The Postal Service's proposed 1.741% average postage rate increase package was recently approved by the Postal Regulatory Commission and will go into effect on April 17. Consistent with the Postal Accountability and Enhancement Act of 2006, mailers will see postage increases that are inflation-based (discounting the loop-hole that ignored deflation) and predictable.

Unlike the good old days of omnibus rate increase proposals that were quite large and took forever to hammer out at the Postal Rate Commission, this increase is just the opposite. It's not so large that it busts budgets, and it didn't take months to fight over. As we've said before, the new inflation-based rate making system is far superior to the old cost of service model.

Of course mailers are not out of the woods yet on the 5.6% exigent rate increase proposal that is under review in court.

Oral arguments are scheduled for March 15 and a decision is expected in the spring. We don't believe that new Postmaster General Pat Donahoe wants to implement that 5.6% increase if the court sides with the Postal Service, but the decision rests with the entire Postal Service Board of Governors, not just the Postmaster General.

We hope that the Board of Governors, which authorized the proposed 5.6% exigent increase, has changed its mind about the wisdom of the increase. Last year's skirmish over the ill-advised exigent rate increase proposal is not one that mailers or the Postal Service should want to revisit.

**PROBLEM A:**
Extract the passage of the postage rate text from "Unlike the good" up to and including "review in court.".

**DATA FOR PROCESSING:**

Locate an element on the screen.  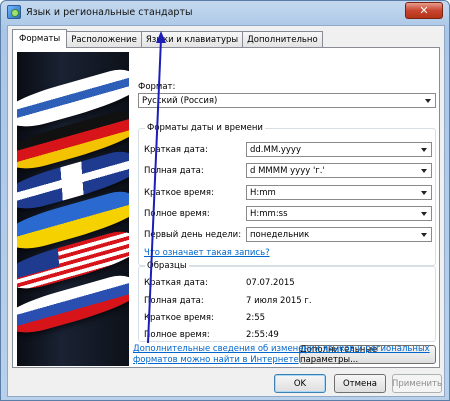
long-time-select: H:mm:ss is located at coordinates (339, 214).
...
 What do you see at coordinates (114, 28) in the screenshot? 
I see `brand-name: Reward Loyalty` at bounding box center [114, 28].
--
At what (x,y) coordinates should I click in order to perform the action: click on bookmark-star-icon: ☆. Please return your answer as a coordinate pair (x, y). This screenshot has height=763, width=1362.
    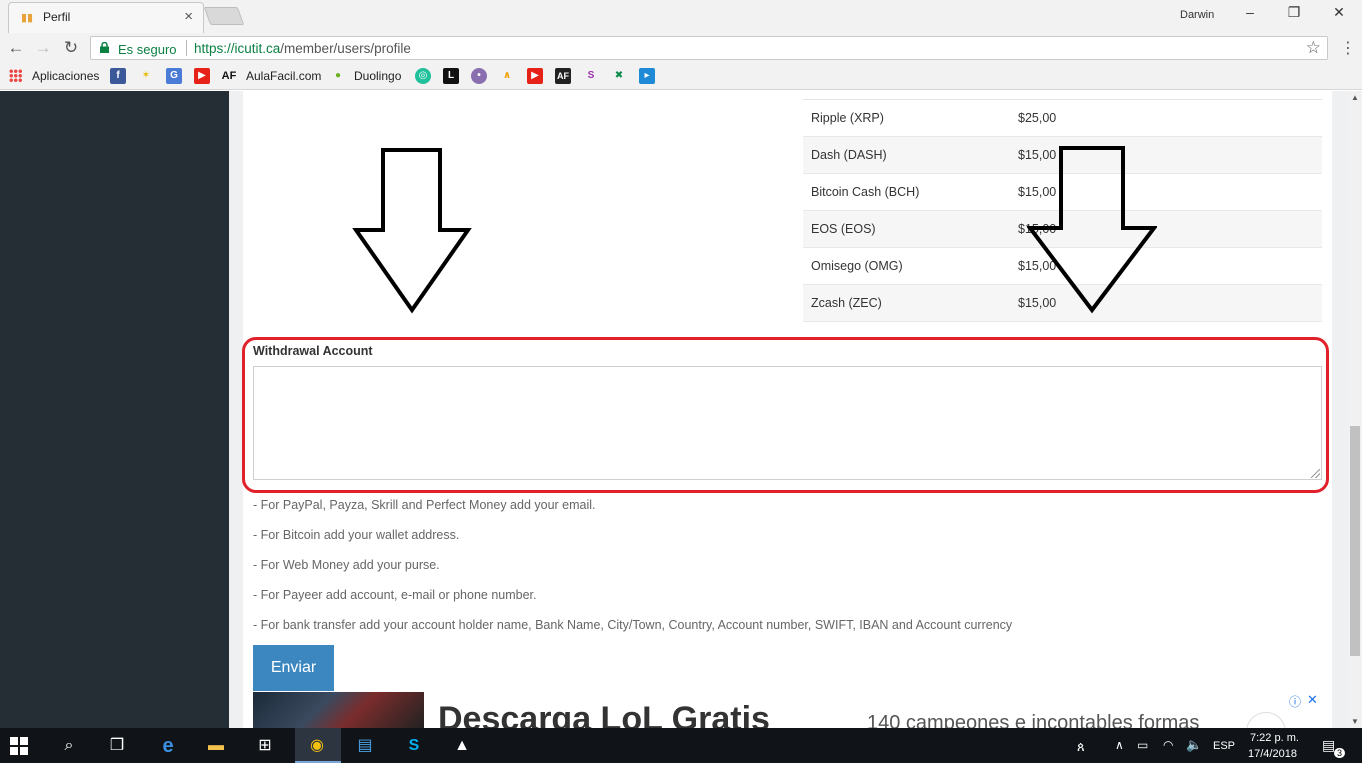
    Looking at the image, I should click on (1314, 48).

**PROBLEM B:**
Find every line in the rows that contains the string "screenshot", treating uppercase and lowercase as different.

**ANSWER A:**
Unlike the good old days of omnibus rate increase proposals that were quite large and took forever to hammer out at the Postal Rate Commission, this increase is just the opposite. It's not so large that it busts budgets, and it didn't take months to fight over. As we've said before, the new inflation-based rate making system is far superior to the old cost of service model.

Of course mailers are not out of the woods yet on the 5.6% exigent rate increase proposal that is under review in court.

**ANSWER B:**
 What do you see at coordinates (114, 28) in the screenshot? 
At what (x,y) coordinates should I click in order to perform the action: click on bookmark-star-icon: ☆. Please return your answer as a coordinate pair (x, y). This screenshot has height=763, width=1362.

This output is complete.